Monday, November 1, the Feast of All Saints, will begin with a service of Choral Morning Prayer, honoring and giving thanks for medical personnel and others who tended the sick and others who made life possible during the days of lockdown. The Reverend Dr. Malcolm J. Byrd of Harlem’s historic Mother AME Zion Church will preach at the Cathedral’s November 1 midday Holy Eucharist service, and congregants are invited to return later in the evening for a quiet, meditative service of Compline at 9 pm. Images and remembrances of the over 700,000 American victims of COVID will put faces and names to the scale of ongoing trauma the country has suffered since 2020, humanizing and bringing home the immensity of the pandemic. Members of the public are welcomed to send images of loved ones and family members to be honored and mourned in the Cathedral.
On All Souls Day, November 2, all are invited to participate in a morning service of prayer and remembrances led by The Reverend Paul Daniels. In the evening, the Cathedral’s renowned choir, led by Director of Music Kent Tritle, will present Gabriel Fauré’s evocative Requiem, adding the power of music to soothe and comfort to the three-day series of gatherings. At the culmination of the days of Lamentation, Thanksgiving, and Hope, the Cathedral will host a National Memorial Service, speaking to the depths of grief New Yorkers and people across the country have experienced. Speakers on November 2 will include Thomas Lynch, poet, essayist, and funeral director, whose reflections on mortality have helped millions come to terms with their own lives. In solidarity with all those who have suffered, and with all those who continue to risk their own lives to save others, these services and events will imagine a continuing path of healing, health, and hope.
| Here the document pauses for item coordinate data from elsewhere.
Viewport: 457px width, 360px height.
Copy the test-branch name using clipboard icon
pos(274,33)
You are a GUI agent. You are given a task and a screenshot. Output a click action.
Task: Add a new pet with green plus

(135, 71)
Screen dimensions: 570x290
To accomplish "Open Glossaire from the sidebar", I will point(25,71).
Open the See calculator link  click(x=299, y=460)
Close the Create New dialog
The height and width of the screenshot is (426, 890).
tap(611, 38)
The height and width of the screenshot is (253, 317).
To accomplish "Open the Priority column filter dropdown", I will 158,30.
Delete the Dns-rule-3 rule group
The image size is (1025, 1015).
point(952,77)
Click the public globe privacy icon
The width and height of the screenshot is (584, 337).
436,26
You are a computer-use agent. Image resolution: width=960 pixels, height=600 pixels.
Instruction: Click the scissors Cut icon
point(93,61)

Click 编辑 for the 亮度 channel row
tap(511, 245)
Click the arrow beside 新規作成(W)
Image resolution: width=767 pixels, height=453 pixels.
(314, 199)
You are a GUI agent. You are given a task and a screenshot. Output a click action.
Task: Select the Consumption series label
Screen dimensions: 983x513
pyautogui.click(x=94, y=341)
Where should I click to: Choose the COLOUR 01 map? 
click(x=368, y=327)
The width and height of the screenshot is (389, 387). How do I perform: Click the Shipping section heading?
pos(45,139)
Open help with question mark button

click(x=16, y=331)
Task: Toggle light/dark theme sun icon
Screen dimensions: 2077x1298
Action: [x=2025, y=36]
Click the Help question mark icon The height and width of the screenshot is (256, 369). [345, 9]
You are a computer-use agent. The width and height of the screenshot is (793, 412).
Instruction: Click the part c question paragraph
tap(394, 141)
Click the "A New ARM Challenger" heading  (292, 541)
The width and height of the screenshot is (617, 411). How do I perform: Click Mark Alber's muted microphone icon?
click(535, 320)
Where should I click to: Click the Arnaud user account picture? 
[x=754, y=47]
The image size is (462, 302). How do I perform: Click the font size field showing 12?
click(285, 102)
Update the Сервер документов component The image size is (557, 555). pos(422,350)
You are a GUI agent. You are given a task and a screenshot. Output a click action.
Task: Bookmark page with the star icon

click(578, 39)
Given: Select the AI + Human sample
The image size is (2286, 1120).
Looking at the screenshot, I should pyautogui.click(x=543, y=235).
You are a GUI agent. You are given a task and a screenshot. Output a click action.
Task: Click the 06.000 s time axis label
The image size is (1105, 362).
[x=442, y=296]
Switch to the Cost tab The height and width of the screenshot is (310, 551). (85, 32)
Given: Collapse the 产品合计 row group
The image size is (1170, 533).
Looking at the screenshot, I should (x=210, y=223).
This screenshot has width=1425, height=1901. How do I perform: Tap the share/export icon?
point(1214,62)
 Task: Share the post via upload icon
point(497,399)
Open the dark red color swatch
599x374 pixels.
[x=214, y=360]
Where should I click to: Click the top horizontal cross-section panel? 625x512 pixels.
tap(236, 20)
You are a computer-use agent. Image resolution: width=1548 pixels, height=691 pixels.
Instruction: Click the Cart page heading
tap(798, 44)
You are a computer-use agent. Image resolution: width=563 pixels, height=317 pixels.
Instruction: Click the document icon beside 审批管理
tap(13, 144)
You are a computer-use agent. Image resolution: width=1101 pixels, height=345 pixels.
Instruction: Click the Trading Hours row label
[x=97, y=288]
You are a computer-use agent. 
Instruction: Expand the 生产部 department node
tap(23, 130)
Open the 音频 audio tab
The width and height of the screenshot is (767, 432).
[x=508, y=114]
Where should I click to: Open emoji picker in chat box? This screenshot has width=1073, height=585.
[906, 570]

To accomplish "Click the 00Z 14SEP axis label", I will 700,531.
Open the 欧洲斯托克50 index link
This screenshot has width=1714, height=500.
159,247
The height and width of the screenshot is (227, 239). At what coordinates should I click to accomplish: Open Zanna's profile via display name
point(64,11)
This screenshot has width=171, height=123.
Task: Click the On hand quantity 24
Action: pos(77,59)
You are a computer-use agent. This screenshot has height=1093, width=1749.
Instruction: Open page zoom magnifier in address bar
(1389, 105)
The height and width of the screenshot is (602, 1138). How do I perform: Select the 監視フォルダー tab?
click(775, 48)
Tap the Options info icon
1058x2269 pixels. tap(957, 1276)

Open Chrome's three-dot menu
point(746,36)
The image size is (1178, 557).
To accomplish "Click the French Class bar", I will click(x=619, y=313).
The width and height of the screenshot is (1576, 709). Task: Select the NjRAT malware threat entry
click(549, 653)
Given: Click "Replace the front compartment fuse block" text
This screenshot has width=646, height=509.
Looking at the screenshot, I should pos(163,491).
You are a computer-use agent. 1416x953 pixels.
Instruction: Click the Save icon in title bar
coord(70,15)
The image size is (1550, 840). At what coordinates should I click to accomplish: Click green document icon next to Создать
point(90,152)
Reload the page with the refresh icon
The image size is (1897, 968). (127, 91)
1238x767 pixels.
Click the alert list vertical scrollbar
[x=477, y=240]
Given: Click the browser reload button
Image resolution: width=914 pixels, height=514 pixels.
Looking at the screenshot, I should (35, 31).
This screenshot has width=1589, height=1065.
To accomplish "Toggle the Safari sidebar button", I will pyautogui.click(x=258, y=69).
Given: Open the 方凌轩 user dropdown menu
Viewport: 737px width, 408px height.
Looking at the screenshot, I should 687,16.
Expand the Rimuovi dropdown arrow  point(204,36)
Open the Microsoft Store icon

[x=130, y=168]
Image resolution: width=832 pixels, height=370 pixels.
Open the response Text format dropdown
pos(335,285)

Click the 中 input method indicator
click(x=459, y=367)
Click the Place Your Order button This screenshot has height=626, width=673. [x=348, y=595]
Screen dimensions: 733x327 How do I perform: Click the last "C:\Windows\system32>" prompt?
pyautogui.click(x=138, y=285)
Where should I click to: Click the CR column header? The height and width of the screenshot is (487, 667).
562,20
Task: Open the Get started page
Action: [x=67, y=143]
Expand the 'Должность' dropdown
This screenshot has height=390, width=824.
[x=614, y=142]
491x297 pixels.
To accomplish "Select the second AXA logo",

To protect the health of the NYC community, the Cathedral requires proof of COVID-19 vaccination for entry. The Cathedral’s full COVID policy is available here. For information on all Lamentation, Thanksgiving, and Hope services and events, visit stjohndivine.org.
The Cathedral of St. John the Divine is the Cathedral of the Episcopal Diocese of New York. It is chartered as a house of prayer for all people and a unifying center of intellectual light and leadership.
During the COVID-19 pandemic, the Cathedral has responded to changing needs in the local community and across the city and state. People from many faiths and communities worship together in daily services held online and in-person; the soup kitchen serves roughly 50,000 meals annually; social service outreach has an increasingly varied roster of programs to safely provide resources and aid to the hardest-hit New Yorkers; the distinguished Cathedral School prepares young students to be future leaders; Advancing the Community of Tomorrow, the
renowned preschool, afterschool and summer program, offers diverse educational and nurturing experiences; the outstanding Textile Conservation Lab preserves world treasures; concerts, exhibitions, performances and civic gatherings allow conversation, celebration, reflection and remembrance—such is the joyfully busy life of this beloved and venerated Cathedral.